A diamond in the making
If I told you that the pencil you hold in your hand every day is made of the same stuff that makes up diamonds, you would be surprised, right? Both diamonds and pencils are made of an element called carbon , a substance much cooler and more popular than simple pencils. What makes a diamond different from a pencil is the location of its formation.

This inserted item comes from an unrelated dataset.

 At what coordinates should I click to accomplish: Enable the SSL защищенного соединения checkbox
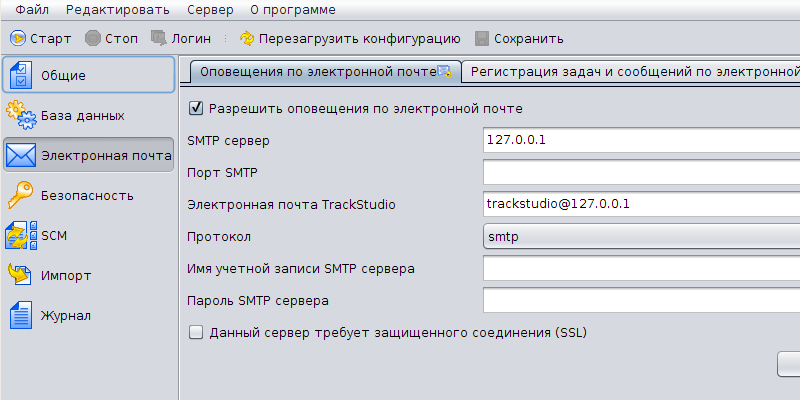(x=196, y=333)
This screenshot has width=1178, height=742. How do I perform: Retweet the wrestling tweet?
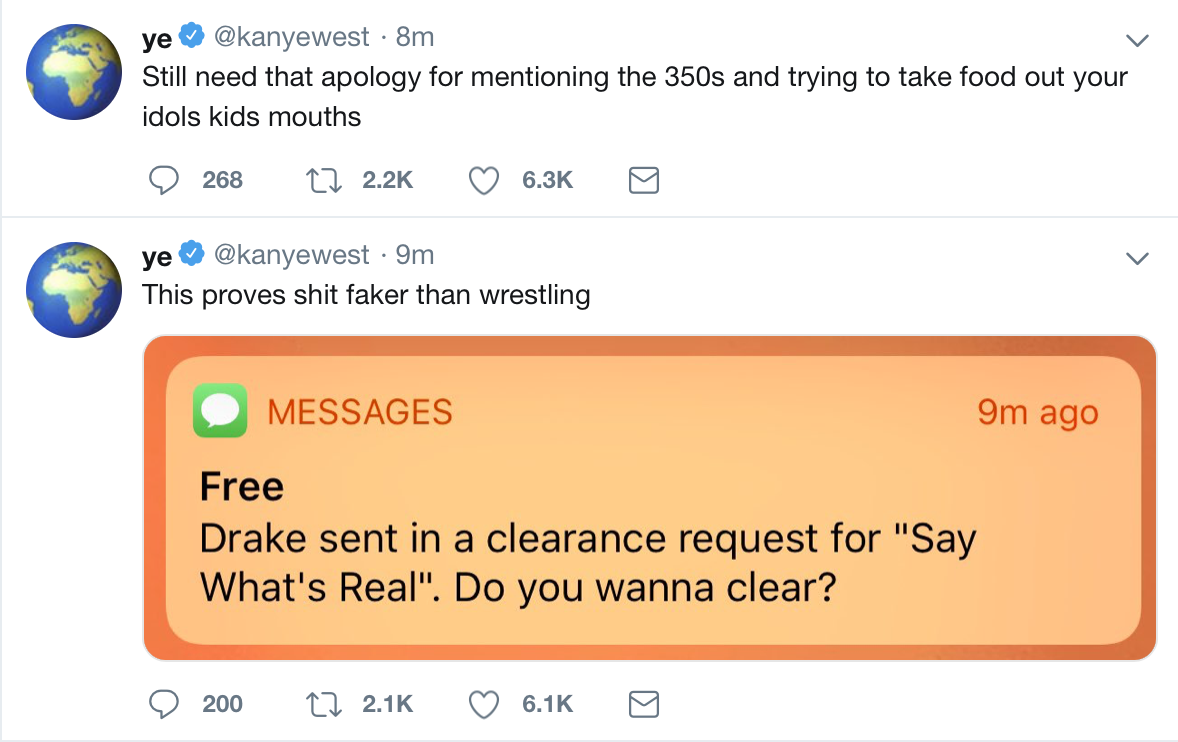click(323, 704)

To convert carbon into a diamond, extreme pressure and heat are needed. Such intense environmental conditions can only be found in the Earth’s mantle . The mantle is approximately 2900 km thick and lies just above the Earth’s super-heated core . Such heat might make us average Joes sweat and suffocate, but not carbon. The heat from the super-heated core of the Earth causes carbon atoms in the mantle to fuse with each other and form chemical bonds. And this is the reason a diamond is different from pencil lead. The chemical bonds formed as a result of these extreme conditions are different from the chemical bonds in a pencil lead, and make diamonds tougher and a much more precious commodity. A few lucky countries—Russia, Botswana, Australia, and Congo—have reported the presence of diamonds.

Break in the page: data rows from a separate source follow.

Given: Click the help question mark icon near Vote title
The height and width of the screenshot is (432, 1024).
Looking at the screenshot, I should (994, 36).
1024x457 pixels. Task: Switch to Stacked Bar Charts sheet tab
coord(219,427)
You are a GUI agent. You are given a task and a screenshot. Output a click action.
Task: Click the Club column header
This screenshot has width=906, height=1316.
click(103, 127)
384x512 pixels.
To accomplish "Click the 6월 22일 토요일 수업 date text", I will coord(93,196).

While some diamonds are built in just a couple of days, others may take millions or even billions of years to form (imagine the patience!). And when they do, volcanic eruptions bring such precious diamonds to the Earth’s surface. Volcanic eruptions are formed due to tectonic plate movements . A fancy term, but in simple words it refers to the movement of sections of the Earth’s inner layers toward, away from, or sideways against each other. To make things more interesting, while traveling to reach the Earth’s surface, diamonds may combine with trace elements such as nitrogen or boron to make colored diamonds. For instance, when the trace element nitrogen replaces some carbon atoms in the diamond’s structure, a rare yellow or orange diamond is formed.
Fun Fact: A German scientist was able to convert peanut butter to diamonds. But if you are hoping to use your own jar to make a million dollars, you are in for a disappointment. Such artificially-made diamonds aren’t as desired and expensive as naturally occurring diamonds.
Twinkle twinkle, little diamonds in the sky?
The depths of the Earth may hold the sparkly wonders of the world. But locations in the vast, mysterious expanses of space aren’t too far behind! Scientists have discovered the existence of a rare form of a diamond called lonsdaleite in meteorites. It has been theorized that such space diamonds may have been formed as a result of a collision between an asteroid and a planet. While our usual Earth diamonds have a cubic structure, space diamonds have a hexagonal structure.
Let’s make some diamonds!
Waiting millions of years and placing our bets on volcanic eruptions to deliver us gleaming gems seems a bit exhausting. Hence, a process to make diamonds in the comfort of our laboratories has been discovered. The lab conditions mimic the conditions of the Earth’s heated mantle to make diamonds. Such diamonds aren’t structurally different from the ones made in the Earth’s mantle, but they are significantly less expensive. Imagine buying a historically important piece of artwork and a replica someone made of the painting. The replica will be much cheaper.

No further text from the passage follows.